BATON ROUGE, La. – Stories about a Black-owned dairy that operated in Shreveport between 1907 and 1943 will be highlighted during the Louisiana Center for the Book's annual Black History Month presentation.

Featuring author and historian Lizzetta LeFalle-Collins, the recorded presentation will debut on YouTube and Facebook on Thursday, February 27, 2025. Her book, Seasons at Lakeside Dairy: Family Stories from a Black-Owned Dairy, Louisiana to California, and Beyond, was published in 2024 by University Press of Mississippi.

“A Black dairy farmer in the post-Reconstruction South was rare, and my mother and her siblings loved to share their memories of this time and place with anyone who showed an interest in listening,” said LeFalle-Collins, who grew up in Los Angeles after her family moved away from the South. “Aside from memoir and storytelling, my book is also a migration tale, as I explore the core sense of longing for environments and communities that bound people together.”

“Family histories like these, which have often gone untold or been forgotten over the years, are an important part of our state's history. Lizzetta LeFalle-Collins has done important work preserving them through her book,” said Lieutenant Governor Billy Nungesser. “The Louisiana Center for the Book in the State Library of Louisiana regularly puts together a fascinating Black History Month program, and this one should be no different.”

During the presentation, LeFalle-Collins will discuss how her book came together after nearly 20 years, and she will read two stories she wrote based on stories she heard in her youth.

┄┄┄┄┄┄┄┄┄┄┄┄┄┄┄┄┄┄┄┄

→ **PROBLEMS AND TASKS**
• 1. Rewrite every one of the entries below in full, requests included, scaling each coordinate in their answers by 0.75 and rounding to whole numbers, with halves rounded up.
• 2. Extend the announcement about the Lakeside Dairy presentation past its final sentence.
The announcement about the Lakeside Dairy presentation and the entries after it are unrelated material.

→ **RECORDS FOR PROCESSING**
┄┄┄┄┄┄┄┄┄┄┄┄┄┄┄┄┄┄┄┄

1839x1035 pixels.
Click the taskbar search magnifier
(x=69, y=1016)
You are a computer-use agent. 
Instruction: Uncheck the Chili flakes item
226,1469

┄┄┄┄┄┄┄┄┄┄┄┄┄┄┄┄┄┄┄┄

→ **ANSWERS TO THE EXERCISE**
• 1.
1839x1035 pixels.
Click the taskbar search magnifier
(x=52, y=762)
You are a computer-use agent. 
Instruction: Uncheck the Chili flakes item
170,1102

• 2.
“After reading the histories of Black people during the legacy of Reconstruction in the South, the remaining questions of how my grandfather, Angus Bates, could sustain a thriving dairy business in such a racially oppressive post-reconstruction and hostile environment in northwest Louisiana went unanswered,” she said. “I kept asking, ‘How did he do it?’ I can only suggest partial answers, perhaps because my family did not reveal the lineage of some secrets. Some topics were too taboo. Their memories centered on daily life at the dairy.”

“Lizzetta's determination to excavate her family's history and get it told through her book is an inspiration to all who have considered delving into their own personal histories and saving them for posterity, not only for their own families, but for broadening and understanding our shared history,” said Jim Davis, executive director of the Louisiana Center for the Book.

Lizzetta LeFalle-Collins is an independent art curator and founding staff curator of visual arts at the California African American Museum in Los Angeles. Her work has been published in journals including Print Quarterly, Black Renaissance Noire, Journal of American Studies, and Nka: Journal of Contemporary African Art.

The Louisiana Center for the Book, established in the State Library of Louisiana in 1994 for the purpose of stimulating public interest in reading, books, literacy, and libraries and celebrating Louisiana's rich literary heritage, is the state affiliate of the Library of Congress Center for the Book. For more information, please visit LouisianaBookFestival.org and follow us on Facebook.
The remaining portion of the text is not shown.